** Opening Data records block **

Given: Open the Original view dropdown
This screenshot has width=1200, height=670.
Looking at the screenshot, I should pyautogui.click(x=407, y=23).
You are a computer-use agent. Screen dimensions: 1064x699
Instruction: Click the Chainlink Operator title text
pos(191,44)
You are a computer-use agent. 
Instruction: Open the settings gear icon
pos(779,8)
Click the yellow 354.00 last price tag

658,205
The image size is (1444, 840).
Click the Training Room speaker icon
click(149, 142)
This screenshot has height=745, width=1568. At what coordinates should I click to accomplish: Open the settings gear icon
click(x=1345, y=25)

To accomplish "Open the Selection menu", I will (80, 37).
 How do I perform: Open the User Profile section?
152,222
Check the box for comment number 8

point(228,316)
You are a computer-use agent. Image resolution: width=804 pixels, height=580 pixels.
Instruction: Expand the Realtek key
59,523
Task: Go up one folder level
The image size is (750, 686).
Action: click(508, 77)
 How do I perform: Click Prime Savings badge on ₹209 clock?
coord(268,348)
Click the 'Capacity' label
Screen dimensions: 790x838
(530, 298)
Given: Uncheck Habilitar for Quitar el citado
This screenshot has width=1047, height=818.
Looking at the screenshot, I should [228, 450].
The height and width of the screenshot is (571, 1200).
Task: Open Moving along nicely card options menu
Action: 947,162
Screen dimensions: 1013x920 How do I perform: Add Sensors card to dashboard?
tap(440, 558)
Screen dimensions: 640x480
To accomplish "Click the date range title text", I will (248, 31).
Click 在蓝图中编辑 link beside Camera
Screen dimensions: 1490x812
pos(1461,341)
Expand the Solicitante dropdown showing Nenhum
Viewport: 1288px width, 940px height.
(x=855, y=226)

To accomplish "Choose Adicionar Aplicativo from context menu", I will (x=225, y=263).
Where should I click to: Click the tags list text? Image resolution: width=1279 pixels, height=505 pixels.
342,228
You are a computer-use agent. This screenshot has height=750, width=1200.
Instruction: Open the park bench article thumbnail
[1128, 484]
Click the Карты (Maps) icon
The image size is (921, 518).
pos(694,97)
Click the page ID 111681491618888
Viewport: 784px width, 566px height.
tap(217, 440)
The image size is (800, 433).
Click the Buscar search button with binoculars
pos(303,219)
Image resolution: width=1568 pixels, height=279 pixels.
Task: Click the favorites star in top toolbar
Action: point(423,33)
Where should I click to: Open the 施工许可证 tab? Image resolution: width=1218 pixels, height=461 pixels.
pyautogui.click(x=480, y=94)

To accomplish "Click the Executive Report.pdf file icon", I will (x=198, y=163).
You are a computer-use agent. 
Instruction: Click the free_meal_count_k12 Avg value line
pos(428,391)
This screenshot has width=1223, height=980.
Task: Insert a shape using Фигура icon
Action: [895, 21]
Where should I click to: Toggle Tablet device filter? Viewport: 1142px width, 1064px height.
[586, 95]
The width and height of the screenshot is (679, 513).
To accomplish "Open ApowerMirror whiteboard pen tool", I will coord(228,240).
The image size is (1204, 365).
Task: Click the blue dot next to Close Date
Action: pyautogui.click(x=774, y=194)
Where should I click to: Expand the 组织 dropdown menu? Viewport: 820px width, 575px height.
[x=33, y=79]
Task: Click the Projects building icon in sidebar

** Closing Data records block **

In the entries above, find lines with "agent" and copy each.

You are a computer-use agent. Screen dimensions: 1064x699
You are a computer-use agent. 
You are a computer-use agent. Image resolution: width=804 pixels, height=580 pixels.
You are a computer-use agent. This screenshot has height=750, width=1200.
You are a computer-use agent. 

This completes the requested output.